• PASSAGE FOR REVIEW:
• • • • •
Several studies have shown that septum formation involves the coordinated interaction of several proteins for the production of new membrane and cell wall components (Bramhill, 1997). FtsZ is thought to interact with several of these proteins at the septum and is hypothesized to activate those involved in membrane and cell wall synthesis. Figure 7 shows the proteins known to be involved at the septum and their possible arrangement in the membrane. The number of components required and the functions that must be performed at the septum is impressive. The functions of the proteins and other factors required for cytokinesis are listed in Table 2. Many are critical to cell division and cellular life. The requirement of these factors and their regulation provides more evidence in support of the hypothesis that in E.coli and perhaps other bacteria, cytokinesis is an irreducibly complex system.

Figure 7. Proteins present at the mid-cell septum in some bacteria. FtsZ works in conjunction with several proteins at this site on the cytoplasmic membrane. FtsA and ZipA have been shown to be required for FtsZ function in E.coli. The Penicillin binding proteins (PBP) work together to synthesize cell wall components. The functions of several other proteins are described in Table 2. (Based on Figure 8, Bramhill, 1997.)

But FtsZ-dependent cell septum formation is not the only complex process involved in cytokinesis. Another remarkable process that occurs is the precise partitioning of DNA chromosomes to the new daughter bacteria. This is also known to be an active process dependent on several critical protein factors.

Table 2. Several of the proteins involved in cytokinesis

Partitioning of DNA during cytokinesis

As we have noted, both monoploidy and polyploidy are likely karyotypic outcomes of early protocell evolution. Since monoploidy is the dominant form of genome structure found in contemporary bacteria, the protocell theory must eventually account for the dominance of the monoploid state in bacteria. Furthermore, in contemporary bacteria the monoploid state is not achieved by random partition processes but is postulated to involve an elaborate protein-dependent mechanism that results in accurate partitioning of DNA chromosomes greater than 99.9 percent of the time under optimal conditions. Recent evidence provides a remarkable picture of how this protein-driven partitioning mechanism is involved in specifically segregating bacterial DNA strands or chromosomes.
• • • • •
• GIVEN DATA:
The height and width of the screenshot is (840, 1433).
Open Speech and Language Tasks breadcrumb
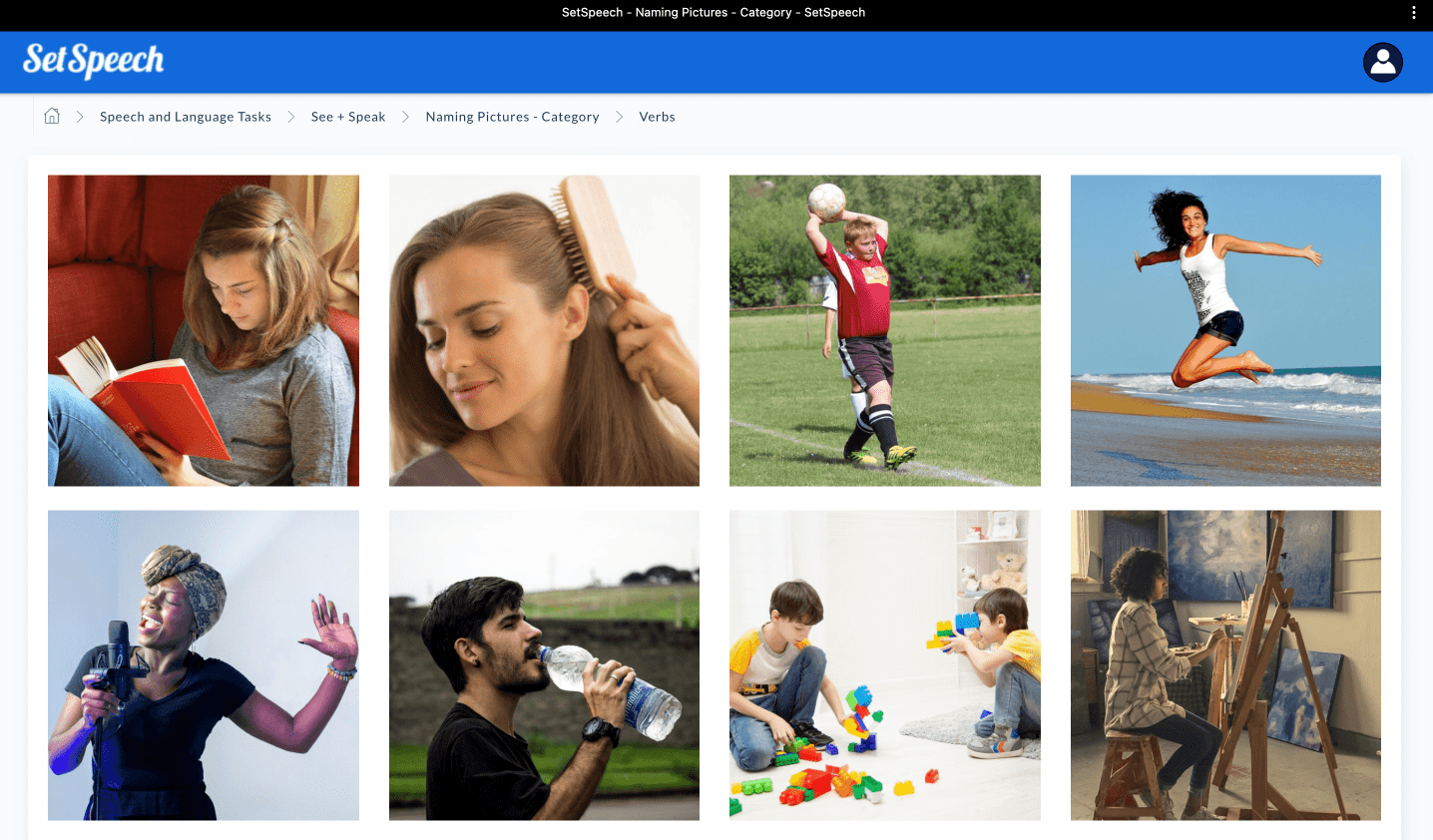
• • • • •
• PROBLEM TO SOLVE:
Pick up the passage on bacterial cytokinesis after its last sentence and continue it. The lines above are separate from the passage on bacterial cytokinesis.

• OUTPUT OF THE TASK:
Three major problems must be solved by the partitioning mechanism if the DNA chromosomes are to be accurately distributed. (1) The circular DNA strands must be decatenated after DNA replication. Decatenation involves the unlinking of two circular DNA chromosomes that are catenated, which means they are linked together like two links of chain. (2) Once DNA is decatenated, there must be a mechanism to separate the strands and direct them to opposite poles of the mother cell. (3) The decatenation and separation of the DNA must occur before the septum wall forms and the daughter bacteria separate. Recent studies show that all three of these problems are overcome by an active protein-dependent partition process involving several proteins.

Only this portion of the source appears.